◆ TASK PROMPT
Across the entries below, tally every line that holds the string "avatar" and reply with the number only.

Segment Start: DATA SHOWN

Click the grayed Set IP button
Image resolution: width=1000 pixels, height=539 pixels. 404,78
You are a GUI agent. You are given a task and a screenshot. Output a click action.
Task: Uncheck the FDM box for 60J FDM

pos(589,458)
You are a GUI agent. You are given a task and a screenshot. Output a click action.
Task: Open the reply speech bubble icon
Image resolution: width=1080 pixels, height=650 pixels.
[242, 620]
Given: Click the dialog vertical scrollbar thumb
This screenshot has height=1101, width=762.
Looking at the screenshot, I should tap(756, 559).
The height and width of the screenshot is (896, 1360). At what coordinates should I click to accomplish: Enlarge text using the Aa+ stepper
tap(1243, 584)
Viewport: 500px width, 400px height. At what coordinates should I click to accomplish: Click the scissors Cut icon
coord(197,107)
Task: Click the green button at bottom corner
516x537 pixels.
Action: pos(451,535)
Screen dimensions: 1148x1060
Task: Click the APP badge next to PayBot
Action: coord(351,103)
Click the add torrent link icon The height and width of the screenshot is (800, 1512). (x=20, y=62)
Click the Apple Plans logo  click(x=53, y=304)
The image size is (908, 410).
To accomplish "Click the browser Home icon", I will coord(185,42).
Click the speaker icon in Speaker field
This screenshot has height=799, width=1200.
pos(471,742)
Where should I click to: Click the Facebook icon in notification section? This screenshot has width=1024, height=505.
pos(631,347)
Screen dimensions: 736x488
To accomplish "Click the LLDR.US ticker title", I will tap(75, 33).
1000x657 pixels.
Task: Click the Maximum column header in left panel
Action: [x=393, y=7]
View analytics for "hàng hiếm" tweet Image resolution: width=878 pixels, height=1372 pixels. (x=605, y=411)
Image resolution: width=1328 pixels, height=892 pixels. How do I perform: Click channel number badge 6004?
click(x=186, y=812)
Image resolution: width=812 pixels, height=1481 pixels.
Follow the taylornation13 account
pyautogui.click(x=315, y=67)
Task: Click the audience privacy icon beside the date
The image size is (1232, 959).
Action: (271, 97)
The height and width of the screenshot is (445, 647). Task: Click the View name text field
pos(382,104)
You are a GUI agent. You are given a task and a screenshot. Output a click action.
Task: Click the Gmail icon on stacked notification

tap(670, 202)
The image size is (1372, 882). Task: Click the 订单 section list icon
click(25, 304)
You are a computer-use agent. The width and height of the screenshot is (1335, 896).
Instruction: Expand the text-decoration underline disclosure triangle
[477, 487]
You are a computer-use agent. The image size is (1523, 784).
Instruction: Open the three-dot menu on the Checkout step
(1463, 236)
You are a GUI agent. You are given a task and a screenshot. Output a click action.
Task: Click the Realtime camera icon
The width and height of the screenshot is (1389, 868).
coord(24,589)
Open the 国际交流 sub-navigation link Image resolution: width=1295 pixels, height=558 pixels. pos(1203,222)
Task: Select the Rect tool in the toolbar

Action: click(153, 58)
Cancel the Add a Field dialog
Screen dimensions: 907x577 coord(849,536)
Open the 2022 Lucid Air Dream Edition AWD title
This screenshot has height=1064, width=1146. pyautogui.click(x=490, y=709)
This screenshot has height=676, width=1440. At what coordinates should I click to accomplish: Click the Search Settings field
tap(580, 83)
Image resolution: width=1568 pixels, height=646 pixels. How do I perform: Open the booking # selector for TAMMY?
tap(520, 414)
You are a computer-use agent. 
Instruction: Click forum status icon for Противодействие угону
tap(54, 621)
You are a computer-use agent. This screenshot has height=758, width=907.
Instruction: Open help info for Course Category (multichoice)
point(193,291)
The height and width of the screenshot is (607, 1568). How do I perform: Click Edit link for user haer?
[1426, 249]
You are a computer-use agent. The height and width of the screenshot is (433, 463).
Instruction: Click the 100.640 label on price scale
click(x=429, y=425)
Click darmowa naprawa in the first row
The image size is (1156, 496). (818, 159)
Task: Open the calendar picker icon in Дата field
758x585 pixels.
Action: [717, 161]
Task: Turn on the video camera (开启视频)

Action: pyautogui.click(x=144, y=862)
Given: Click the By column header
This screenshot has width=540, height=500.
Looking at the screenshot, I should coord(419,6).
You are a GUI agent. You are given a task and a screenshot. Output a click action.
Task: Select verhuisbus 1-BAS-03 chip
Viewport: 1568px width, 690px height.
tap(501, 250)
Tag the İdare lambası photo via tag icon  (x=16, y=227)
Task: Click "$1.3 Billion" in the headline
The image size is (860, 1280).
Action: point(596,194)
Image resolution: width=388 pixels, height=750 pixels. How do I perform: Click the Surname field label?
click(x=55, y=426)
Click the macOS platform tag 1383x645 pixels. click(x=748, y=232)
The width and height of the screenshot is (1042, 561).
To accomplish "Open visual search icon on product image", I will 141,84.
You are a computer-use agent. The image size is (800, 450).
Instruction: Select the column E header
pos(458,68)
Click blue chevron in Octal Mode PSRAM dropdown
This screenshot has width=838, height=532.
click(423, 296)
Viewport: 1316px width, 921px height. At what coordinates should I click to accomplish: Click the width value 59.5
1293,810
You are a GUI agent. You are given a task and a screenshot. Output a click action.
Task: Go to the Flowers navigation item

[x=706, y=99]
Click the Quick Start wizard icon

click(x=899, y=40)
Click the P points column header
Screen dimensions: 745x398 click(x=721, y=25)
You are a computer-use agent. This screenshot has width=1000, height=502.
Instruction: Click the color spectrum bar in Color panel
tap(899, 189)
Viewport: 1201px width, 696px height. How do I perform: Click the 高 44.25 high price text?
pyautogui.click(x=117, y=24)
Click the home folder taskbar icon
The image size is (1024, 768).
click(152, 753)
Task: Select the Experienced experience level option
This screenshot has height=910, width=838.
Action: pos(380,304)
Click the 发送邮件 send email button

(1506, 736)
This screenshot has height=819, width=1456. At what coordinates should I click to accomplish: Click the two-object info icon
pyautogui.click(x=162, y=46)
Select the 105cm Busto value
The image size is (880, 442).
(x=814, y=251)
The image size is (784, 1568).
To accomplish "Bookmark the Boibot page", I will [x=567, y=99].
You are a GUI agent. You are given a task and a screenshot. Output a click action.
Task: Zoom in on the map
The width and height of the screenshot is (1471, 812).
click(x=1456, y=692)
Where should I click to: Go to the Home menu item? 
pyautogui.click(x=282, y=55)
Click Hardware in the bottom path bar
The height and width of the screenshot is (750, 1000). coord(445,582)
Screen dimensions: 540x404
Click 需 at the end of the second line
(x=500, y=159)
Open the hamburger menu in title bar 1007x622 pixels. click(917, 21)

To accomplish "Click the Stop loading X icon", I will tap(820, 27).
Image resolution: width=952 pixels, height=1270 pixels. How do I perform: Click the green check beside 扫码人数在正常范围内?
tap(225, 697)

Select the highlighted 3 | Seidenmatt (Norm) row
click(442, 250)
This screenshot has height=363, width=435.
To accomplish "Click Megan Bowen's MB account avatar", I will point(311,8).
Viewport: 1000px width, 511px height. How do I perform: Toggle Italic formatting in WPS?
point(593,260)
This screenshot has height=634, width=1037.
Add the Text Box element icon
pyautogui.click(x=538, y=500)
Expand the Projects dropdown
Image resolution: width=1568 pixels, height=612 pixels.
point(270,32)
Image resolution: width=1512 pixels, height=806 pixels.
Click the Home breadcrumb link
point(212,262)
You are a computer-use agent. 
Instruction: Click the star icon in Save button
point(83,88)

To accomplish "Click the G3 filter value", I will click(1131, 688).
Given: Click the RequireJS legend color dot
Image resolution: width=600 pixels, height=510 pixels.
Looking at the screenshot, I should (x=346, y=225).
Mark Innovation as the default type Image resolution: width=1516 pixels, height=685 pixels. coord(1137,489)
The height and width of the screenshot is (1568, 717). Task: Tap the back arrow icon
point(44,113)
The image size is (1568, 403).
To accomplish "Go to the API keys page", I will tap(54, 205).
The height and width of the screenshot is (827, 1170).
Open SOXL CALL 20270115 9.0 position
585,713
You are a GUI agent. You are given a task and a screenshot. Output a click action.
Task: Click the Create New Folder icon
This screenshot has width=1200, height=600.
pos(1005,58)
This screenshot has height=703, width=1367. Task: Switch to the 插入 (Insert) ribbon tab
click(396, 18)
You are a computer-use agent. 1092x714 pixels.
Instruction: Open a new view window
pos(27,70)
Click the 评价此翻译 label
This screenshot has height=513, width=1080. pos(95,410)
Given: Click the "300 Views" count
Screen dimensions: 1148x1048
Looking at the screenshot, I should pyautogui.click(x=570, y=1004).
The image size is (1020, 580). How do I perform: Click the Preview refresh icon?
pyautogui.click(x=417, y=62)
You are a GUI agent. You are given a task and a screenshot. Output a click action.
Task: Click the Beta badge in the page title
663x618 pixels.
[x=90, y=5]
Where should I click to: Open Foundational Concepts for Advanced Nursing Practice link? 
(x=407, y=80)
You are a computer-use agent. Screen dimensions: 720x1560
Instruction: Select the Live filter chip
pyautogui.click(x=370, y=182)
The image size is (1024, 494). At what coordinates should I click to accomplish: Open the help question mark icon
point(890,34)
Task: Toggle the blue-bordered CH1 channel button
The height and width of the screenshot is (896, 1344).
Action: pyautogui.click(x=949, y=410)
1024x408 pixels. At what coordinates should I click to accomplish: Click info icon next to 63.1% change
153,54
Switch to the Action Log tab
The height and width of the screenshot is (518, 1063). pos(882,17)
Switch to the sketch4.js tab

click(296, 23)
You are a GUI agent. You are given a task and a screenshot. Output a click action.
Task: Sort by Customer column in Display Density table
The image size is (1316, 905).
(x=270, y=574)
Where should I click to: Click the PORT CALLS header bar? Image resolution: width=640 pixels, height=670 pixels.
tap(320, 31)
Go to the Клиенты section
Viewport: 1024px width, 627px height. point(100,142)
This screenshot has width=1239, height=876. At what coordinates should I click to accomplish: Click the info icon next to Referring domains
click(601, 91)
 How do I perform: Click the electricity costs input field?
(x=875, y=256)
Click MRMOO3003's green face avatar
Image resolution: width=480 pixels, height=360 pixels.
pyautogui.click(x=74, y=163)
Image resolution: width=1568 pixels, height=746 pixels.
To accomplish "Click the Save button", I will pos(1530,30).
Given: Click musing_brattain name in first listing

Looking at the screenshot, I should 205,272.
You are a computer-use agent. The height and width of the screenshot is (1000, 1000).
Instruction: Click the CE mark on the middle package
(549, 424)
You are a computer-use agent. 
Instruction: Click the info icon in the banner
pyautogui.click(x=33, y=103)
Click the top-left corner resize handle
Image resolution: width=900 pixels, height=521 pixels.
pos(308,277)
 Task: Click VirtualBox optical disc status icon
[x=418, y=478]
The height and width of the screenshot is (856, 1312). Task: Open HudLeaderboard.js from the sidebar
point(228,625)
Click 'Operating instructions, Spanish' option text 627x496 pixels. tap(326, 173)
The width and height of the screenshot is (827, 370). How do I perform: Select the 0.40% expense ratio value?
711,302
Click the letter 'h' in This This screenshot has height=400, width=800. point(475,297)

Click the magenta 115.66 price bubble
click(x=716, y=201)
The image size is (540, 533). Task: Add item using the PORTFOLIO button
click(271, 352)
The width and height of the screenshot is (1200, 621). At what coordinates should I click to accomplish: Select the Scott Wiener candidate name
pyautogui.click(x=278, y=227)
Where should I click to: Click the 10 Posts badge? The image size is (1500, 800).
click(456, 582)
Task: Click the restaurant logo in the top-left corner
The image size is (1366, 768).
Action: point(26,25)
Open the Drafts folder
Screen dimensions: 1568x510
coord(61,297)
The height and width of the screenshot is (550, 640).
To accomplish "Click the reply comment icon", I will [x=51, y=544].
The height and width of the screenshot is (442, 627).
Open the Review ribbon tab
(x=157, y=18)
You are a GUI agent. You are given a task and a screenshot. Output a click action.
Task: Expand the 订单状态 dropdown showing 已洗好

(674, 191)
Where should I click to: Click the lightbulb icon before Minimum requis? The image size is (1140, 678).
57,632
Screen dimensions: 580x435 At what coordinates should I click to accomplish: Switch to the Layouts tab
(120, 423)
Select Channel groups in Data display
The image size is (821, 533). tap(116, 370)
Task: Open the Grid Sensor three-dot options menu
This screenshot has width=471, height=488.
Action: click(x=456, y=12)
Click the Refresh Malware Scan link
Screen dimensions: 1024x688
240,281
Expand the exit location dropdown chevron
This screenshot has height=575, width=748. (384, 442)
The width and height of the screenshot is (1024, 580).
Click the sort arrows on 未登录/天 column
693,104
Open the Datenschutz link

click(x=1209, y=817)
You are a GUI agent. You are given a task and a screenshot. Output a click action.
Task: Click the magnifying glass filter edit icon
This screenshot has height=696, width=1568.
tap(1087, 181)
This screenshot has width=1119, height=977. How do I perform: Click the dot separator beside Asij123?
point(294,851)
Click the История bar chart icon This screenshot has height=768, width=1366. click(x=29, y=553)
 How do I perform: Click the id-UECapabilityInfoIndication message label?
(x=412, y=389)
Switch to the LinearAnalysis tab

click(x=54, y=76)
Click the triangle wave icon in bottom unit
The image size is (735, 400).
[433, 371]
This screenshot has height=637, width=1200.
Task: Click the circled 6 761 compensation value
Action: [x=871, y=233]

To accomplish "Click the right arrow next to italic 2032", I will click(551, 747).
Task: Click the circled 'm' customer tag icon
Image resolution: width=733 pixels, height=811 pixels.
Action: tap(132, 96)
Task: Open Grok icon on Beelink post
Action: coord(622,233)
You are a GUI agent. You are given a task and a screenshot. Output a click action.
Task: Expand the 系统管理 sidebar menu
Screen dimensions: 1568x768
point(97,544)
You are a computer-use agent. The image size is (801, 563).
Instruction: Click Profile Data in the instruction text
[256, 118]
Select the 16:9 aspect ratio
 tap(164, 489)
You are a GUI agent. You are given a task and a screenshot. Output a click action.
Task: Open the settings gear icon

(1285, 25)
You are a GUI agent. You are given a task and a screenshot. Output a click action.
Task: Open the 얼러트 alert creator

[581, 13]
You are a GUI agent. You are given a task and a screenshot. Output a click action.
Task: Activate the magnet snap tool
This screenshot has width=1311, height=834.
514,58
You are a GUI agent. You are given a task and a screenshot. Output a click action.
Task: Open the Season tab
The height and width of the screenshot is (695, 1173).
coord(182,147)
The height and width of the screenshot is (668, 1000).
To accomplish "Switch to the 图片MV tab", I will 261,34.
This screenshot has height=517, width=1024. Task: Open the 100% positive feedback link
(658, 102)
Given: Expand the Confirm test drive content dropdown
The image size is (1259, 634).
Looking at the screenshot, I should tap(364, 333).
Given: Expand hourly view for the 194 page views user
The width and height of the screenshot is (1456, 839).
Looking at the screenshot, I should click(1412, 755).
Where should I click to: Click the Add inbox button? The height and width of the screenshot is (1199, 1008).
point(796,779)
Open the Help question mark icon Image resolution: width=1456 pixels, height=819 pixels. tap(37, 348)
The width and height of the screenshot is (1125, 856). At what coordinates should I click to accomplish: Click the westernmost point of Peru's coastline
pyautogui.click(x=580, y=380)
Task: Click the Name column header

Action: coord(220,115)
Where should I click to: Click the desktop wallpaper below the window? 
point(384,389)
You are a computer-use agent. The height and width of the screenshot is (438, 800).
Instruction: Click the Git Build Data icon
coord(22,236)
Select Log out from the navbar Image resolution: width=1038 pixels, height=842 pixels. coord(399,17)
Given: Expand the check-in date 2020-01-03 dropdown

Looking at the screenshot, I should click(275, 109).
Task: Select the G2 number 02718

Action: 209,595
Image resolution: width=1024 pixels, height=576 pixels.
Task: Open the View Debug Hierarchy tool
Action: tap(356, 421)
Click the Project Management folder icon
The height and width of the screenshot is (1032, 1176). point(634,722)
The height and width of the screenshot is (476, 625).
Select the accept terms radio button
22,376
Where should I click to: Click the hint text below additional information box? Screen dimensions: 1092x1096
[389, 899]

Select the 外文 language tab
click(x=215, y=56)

Segment End: DATA SHOWN

◆ ANSWER TO THE EXERCISE
2